What the exercise asks — Swap "coordinates" for "screen position" throughout the lines below and keep everything else unchanged. Leave the pictures out of your answer.

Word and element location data

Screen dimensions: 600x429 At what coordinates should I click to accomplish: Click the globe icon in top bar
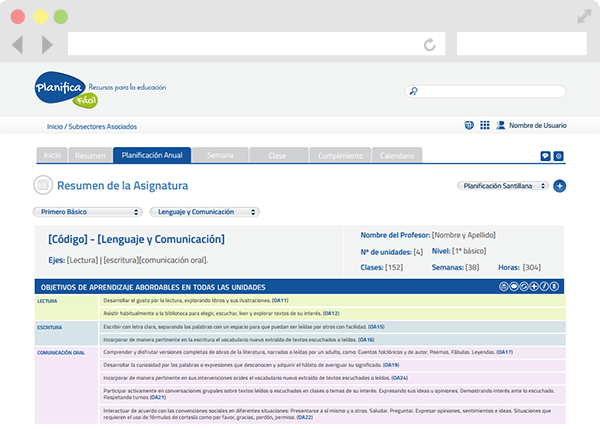(470, 126)
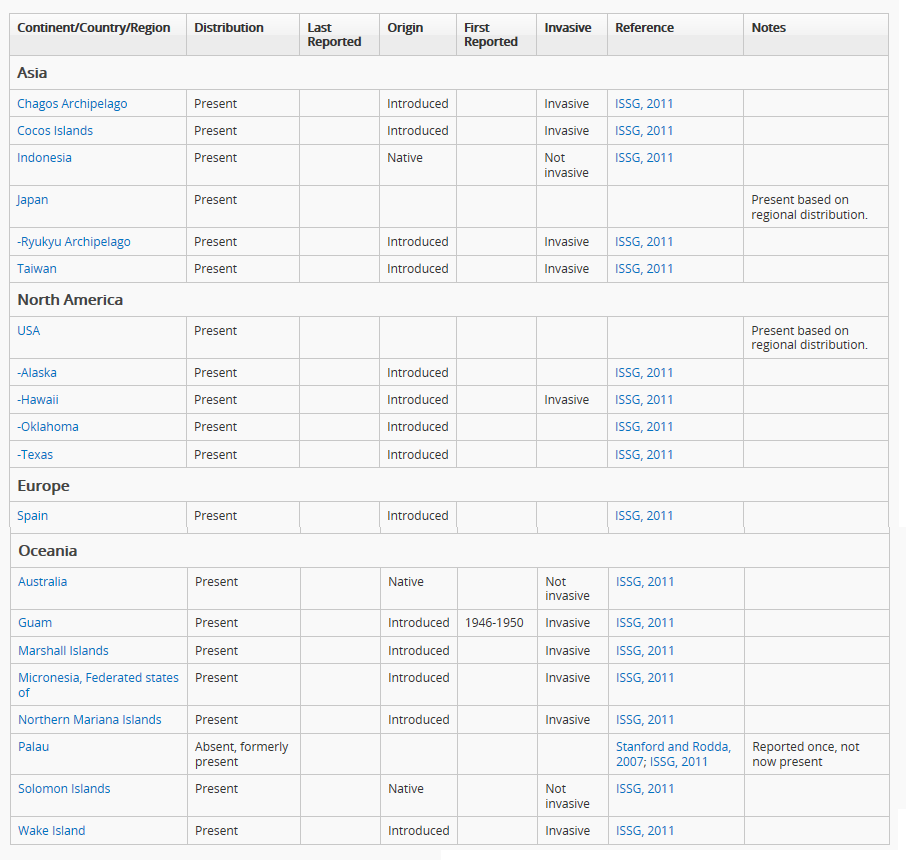Click the -Oklahoma region link
This screenshot has height=868, width=908.
click(47, 427)
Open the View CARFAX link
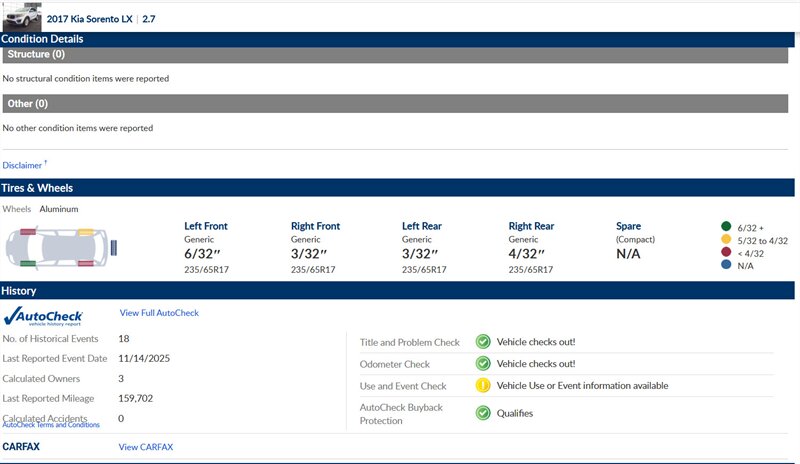The image size is (800, 464). click(x=145, y=447)
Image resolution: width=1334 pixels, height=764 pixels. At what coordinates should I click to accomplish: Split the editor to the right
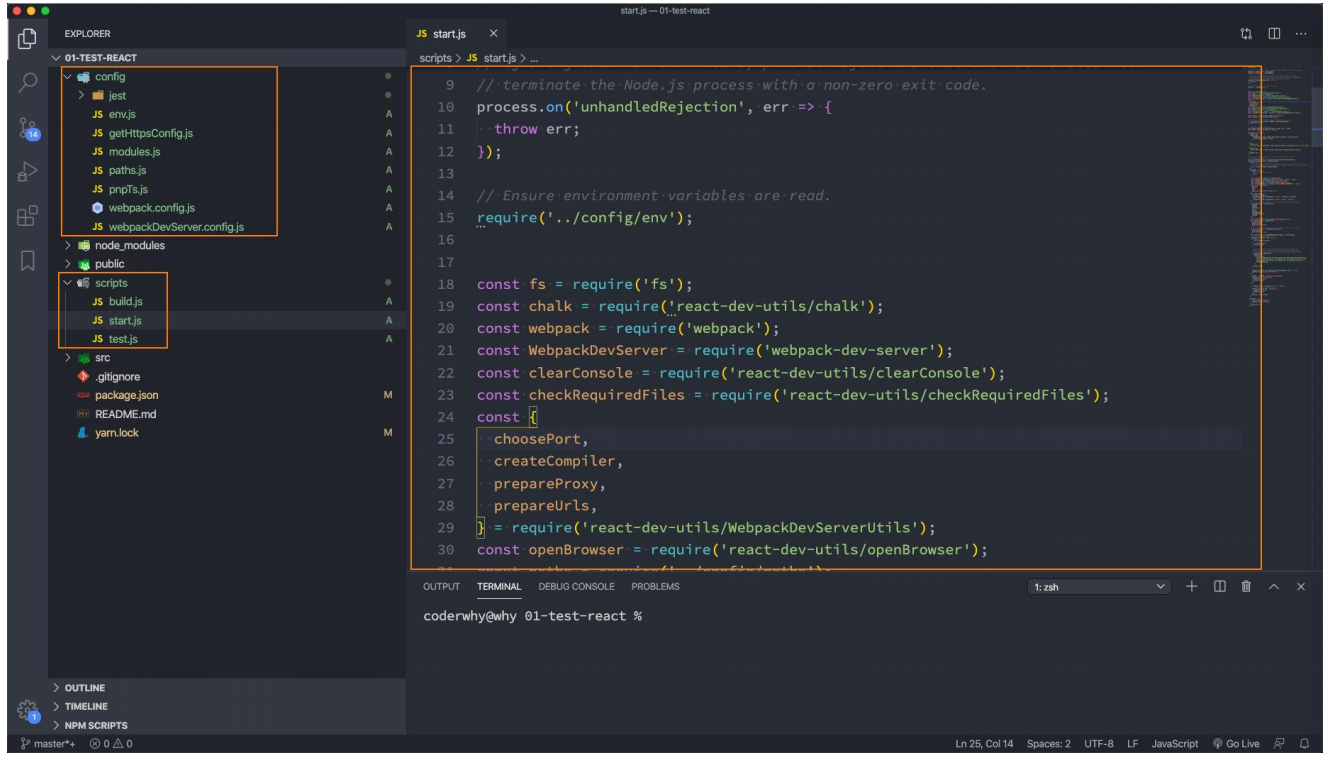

Task response —
Screen dimensions: 600x429 At what screen position should I click to accomplish: Click the globe icon in top bar
(470, 126)
Click the -Oklahoma region link
This screenshot has height=868, width=908.
click(47, 427)
Open the View CARFAX link
The image size is (800, 464). click(x=145, y=447)
Image resolution: width=1334 pixels, height=764 pixels. At what screen position should I click to accomplish: Split the editor to the right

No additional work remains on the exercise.